Roanoke is competing with people all over the country for smaller portfolio of loans.
So, will there be a tsunami of bad loans and property in the near future?
It won’t happen since FDIC is extending out the recovery. Since they cannot currently cover losses, this process could extend out another 5-10 years.
Peter O’Kane and others, are afraid the U.S. will experience a “lost decade” just like Japan did in the 1990s.
No one can pick up any momentum since there are no current or relevant valuations.
The good news is there is a lot of capital. However, many cannot see a clear path so they do nothing and there doesn’t appear to be clear vision by the Federal government.
VERY cloudy out there.
“A crisis is a terrible thing to waste”
Roanoke starting operating about a year ago. They describe themselves as a boutique loan acquisition and servicing firm. An opportunistic firm looking to make above average returns due to the banking crisis. They look for smaller portfolios … the ones the large firms often ignore.
To them it’s not about finding perfect apartment building in perfect location. It’s not about finding the perfect asset at a perfect price.
They would rather buy at 30 cents on a dollar in a third tier city. Their philosophy is that if you buy an asset at a great price then it is hard to go wrong. Any kind of asset at the “right” price.
“There is no bad asset there is just a bad price”
Their downside … get our money back.
The firm caters to high net worth investor and smaller investment firms.
When they buy loans they are not looking to foreclose. Their preference is to work out arrangement with borrower.
Property types – multifamily is still trading at fairly high prices.

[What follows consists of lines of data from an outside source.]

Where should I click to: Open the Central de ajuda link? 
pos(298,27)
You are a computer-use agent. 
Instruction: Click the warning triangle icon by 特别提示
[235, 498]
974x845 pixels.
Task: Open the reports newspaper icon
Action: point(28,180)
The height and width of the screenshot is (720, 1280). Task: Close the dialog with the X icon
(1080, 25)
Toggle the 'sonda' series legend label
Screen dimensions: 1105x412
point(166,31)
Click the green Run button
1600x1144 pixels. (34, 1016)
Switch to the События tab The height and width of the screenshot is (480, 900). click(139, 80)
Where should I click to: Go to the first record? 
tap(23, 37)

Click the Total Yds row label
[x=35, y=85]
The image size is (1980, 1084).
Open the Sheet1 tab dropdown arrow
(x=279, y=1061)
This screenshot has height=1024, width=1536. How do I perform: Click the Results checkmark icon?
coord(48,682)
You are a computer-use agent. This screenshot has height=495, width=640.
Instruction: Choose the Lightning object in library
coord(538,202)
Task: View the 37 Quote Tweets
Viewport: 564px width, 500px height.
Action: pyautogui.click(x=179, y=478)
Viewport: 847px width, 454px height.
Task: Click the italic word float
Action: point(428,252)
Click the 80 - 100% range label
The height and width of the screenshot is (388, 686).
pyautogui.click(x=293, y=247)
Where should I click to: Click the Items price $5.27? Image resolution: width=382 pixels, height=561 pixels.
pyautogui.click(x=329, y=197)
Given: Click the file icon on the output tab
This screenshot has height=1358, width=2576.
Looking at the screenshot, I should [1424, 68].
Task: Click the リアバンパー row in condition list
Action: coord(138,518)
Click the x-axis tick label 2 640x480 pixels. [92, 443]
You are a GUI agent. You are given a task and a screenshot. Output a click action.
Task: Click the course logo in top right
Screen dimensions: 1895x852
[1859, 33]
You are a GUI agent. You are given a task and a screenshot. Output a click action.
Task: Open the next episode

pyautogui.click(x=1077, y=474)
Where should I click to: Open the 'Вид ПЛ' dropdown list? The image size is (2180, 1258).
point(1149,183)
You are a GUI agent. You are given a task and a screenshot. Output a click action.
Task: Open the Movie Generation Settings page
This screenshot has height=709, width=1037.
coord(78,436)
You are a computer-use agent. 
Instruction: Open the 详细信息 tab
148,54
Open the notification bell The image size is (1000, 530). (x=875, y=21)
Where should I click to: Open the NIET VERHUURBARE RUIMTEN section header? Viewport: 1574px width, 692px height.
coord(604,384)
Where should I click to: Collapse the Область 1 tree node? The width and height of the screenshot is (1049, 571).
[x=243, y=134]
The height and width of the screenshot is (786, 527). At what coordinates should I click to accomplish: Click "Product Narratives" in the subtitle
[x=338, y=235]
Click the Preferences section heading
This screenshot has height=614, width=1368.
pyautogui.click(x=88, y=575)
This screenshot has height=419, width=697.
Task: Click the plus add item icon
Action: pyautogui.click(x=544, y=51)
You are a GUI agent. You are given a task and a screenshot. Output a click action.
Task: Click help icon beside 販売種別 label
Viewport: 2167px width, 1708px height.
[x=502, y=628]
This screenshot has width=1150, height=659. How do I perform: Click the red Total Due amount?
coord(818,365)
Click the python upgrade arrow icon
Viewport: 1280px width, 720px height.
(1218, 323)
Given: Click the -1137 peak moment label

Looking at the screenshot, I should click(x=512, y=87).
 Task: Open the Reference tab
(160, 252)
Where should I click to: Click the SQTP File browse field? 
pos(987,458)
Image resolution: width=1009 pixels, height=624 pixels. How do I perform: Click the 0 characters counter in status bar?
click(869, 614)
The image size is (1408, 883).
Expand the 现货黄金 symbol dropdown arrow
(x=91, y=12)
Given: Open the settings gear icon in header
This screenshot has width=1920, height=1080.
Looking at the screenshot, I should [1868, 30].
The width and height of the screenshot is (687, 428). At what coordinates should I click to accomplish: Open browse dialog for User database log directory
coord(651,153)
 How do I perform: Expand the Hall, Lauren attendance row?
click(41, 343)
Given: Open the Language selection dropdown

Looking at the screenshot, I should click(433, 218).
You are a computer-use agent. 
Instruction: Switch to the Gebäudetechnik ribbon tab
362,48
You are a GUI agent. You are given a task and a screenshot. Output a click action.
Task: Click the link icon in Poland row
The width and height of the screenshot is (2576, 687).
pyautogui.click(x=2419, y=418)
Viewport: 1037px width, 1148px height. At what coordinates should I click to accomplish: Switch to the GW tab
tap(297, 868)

They use an intelligent approach to finding good assets.
In closing, everyone believes we are not going back to the way things were. There is truly a shift going on. Debt game is changing. Commercial real estate market will be different in the next ten years.
Most firms are going back to Business 101. Concentrate on how the property is doing right now. Don’t buy hoping that cap rates will fall in the future.